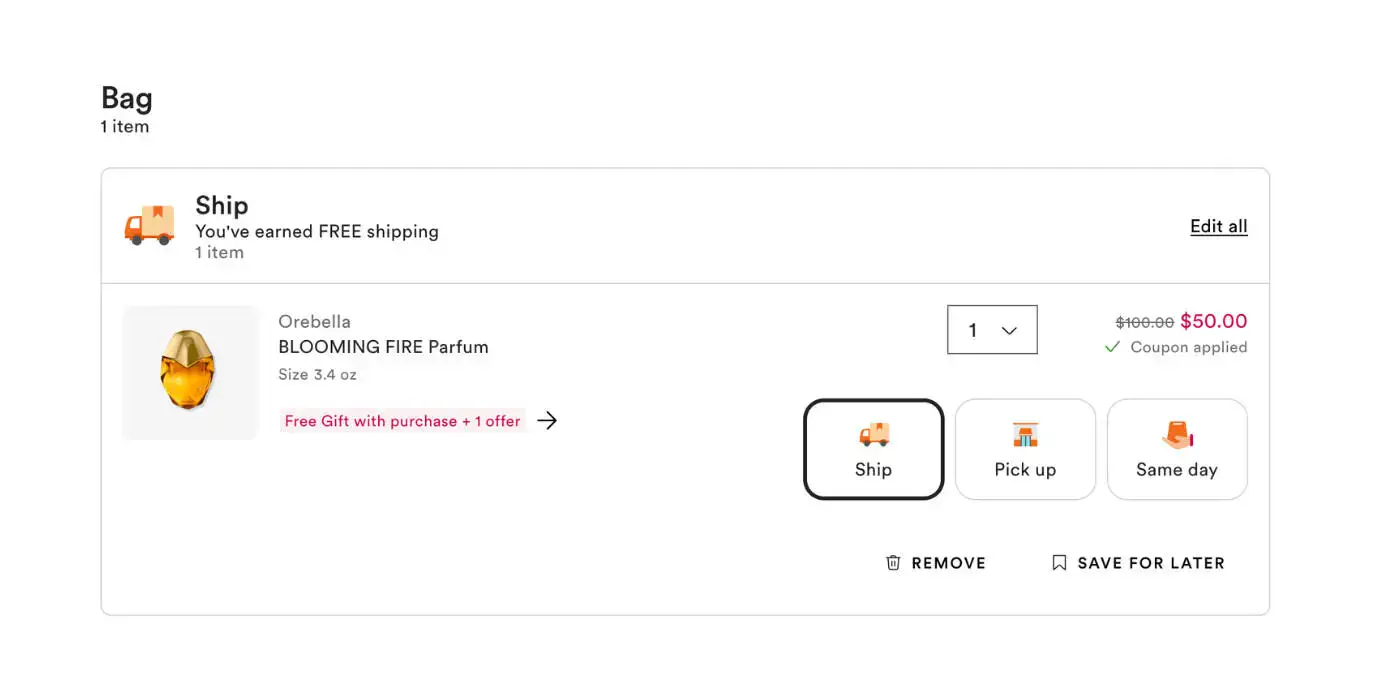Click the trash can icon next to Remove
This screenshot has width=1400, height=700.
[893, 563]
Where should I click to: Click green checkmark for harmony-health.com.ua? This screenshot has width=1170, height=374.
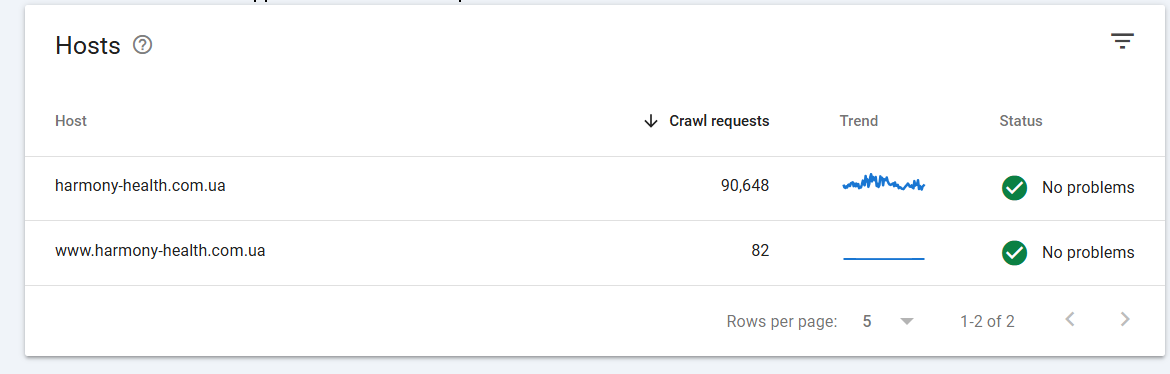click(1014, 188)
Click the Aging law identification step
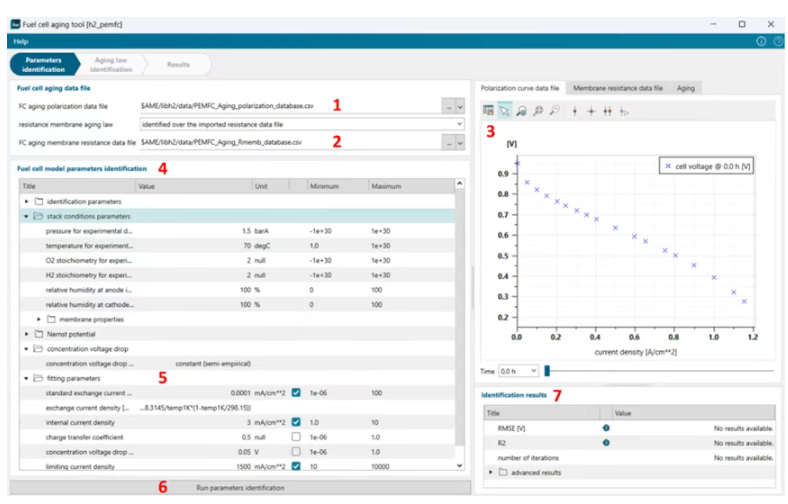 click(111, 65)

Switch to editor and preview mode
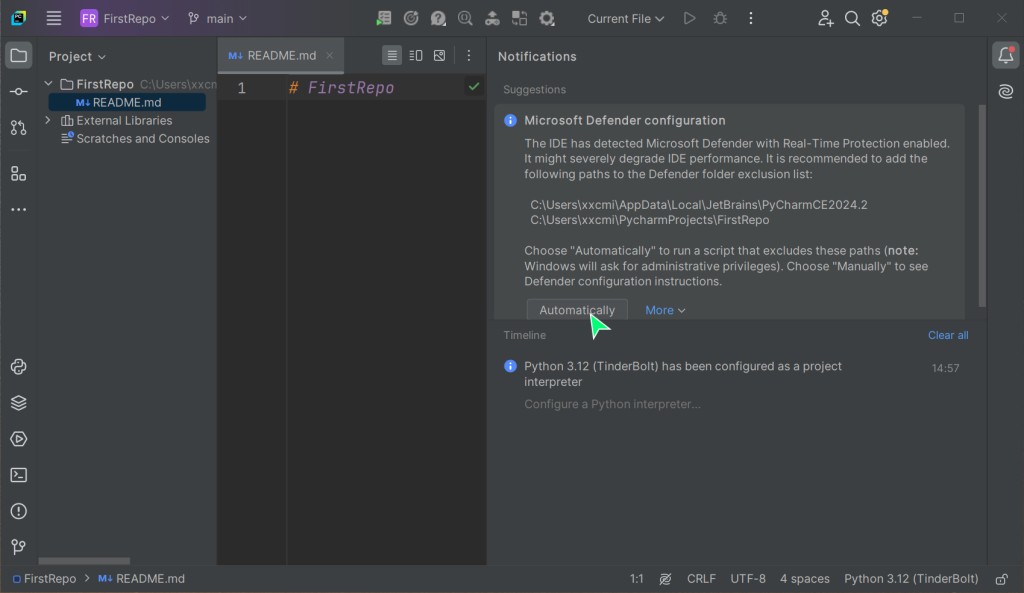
****************
▶ REQUIRED WORK
The line containing "Where should I" and every line after it, through the end of the material above, are to be printed exactly; no pictures belong in the output.

▶ EXPECTED ANSWER
Where should I click to: Click green checkmark for harmony-health.com.ua? This screenshot has width=1170, height=374.
click(1014, 188)
Click the Aging law identification step
 click(111, 65)

Switch to editor and preview mode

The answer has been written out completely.